Les démarches de contestation ont été entreprises dans une ambiance de suspicion, alimentée par les secteurs politiques concernés, mais aussi favorisée par quelques faiblesses institutionnelles ou des maladresses et hésitations apparentes du Cep.
La vérification de 12 % de procès-verbaux des résultats de la présidentielle a été exigée par le tribunal électoral et a débuté le 20 décembre 2016, en provoquant rapidement des controverses.
Les représentants des partis contestataires ont, eux-mêmes, quitté, le jeudi 22 décembre 2016, les lieux de la vérification, en signe de protestation contre une décision du Bcen qui les a interdits de ne plus toucher aux procès-verbaux (considérés sensibles), ni d’émettre leurs commentaires, ceux-ci devant être présentés lors d’une plaidoirie.
Quelques divergences ont même apparu parmi des organisations de droits humains, en ce qui concerne le déroulement des opérations de vérification. La directrice nationale de la Commission épiscopale (catholique romaine) Justice et paix (Ce/Jilap), Jocelyne Colas Noël, a pointé du doigt le comportement excessif des représentants des partis contestataires, qui rendent la situation plus difficile.
Pierre Espérance, directeur exécutif du Réseau national de défense des droits humains (Rnddh), a estimé que le changement, proposé par le tribunal, devait être discuté avant le démarrage du processus de vérification.
A l’issue de la vérification, le Bcen a exigé un nouveau décompte des votes, après la mise à l’écart de 70 procès-verbaux. L’arrêt des juges électoraux, rendu public le 3 janvier 2017, signale qu’il n’y a pas eu de fraudes massives, mais des irrégularités, qui ne sauraient affecter le processus.
L’obstacle de la méfiance
Les signes de l’établissement d’une atmosphère de confiance sont loin d’être évidentes, au moment où Haïti s’apprête à mettre fin à ce trop long processus électoral, laissant un pays encore profondément divisé.
En réalité, la méfiance constitue un des éléments dominants de la crise politique, à laquelle le pays est confronté depuis des années.
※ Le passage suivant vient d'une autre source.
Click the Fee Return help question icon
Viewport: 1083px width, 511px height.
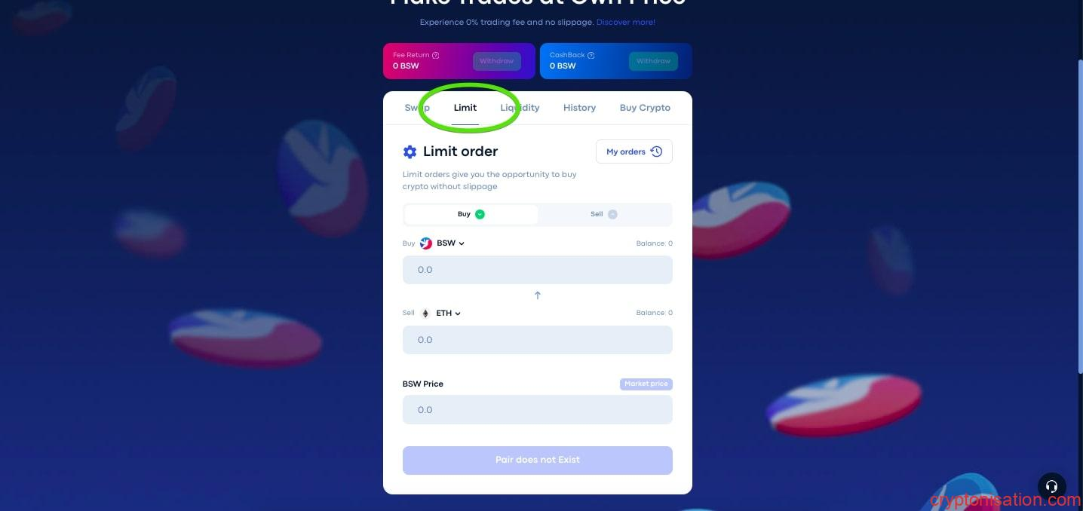click(436, 55)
Les élections successives ont toujours, pour la plupart, généré des doutes. La légitimité des élus a toujours été affectée, ce qui a souvent débouché sur des crises plus aigues après les élections.
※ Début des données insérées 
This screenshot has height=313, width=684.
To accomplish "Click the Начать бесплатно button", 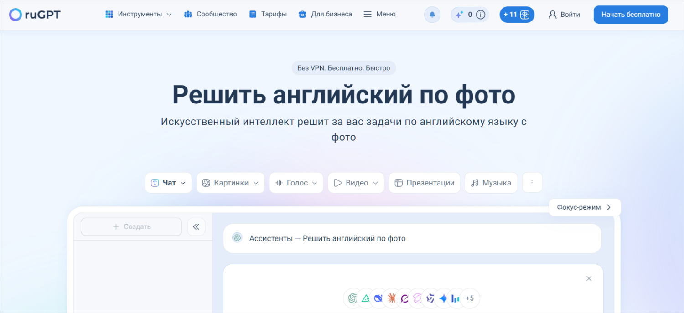I will pos(631,15).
D’autre part, la vérité électorale devrait permettre de jauger les réels rapports des forces politiques sur le terrain, même s’il faut reconnaître que l’élite économique a jeté tout son poids dans la balance pour la faire pencher en faveur d’un candidat. De même, aucun moyen, supposément déloyal et immoral, n’aurait été écarté pour obtenir des votes, même en les achetant !
Un tel parcours, permettrait-il de parvenir à un minimum de stabilité ?
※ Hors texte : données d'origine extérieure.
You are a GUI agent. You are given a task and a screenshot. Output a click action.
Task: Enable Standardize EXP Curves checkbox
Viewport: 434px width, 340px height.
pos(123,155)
Ce serait, du moins, un pas important. Bien entendu, si tout nouveau dirigeant comprenait la nécessité d’aborder le pouvoir avec humilité, sens de la mesure, esprit de responsabilité, volonté d’apaisement, respect des libertés, des normes et des institutions, caractérisées par une faiblesse chronique.
Parallèlement, il faudrait aussi que les partis politiques puissent dégager un espace pour pouvoir se construire ou grandir, en se rapprochant des attentes de la société.
Dans un milieu, où l’autoritarisme et le clientélisme ont fait leur lit, il y a là un vrai défi.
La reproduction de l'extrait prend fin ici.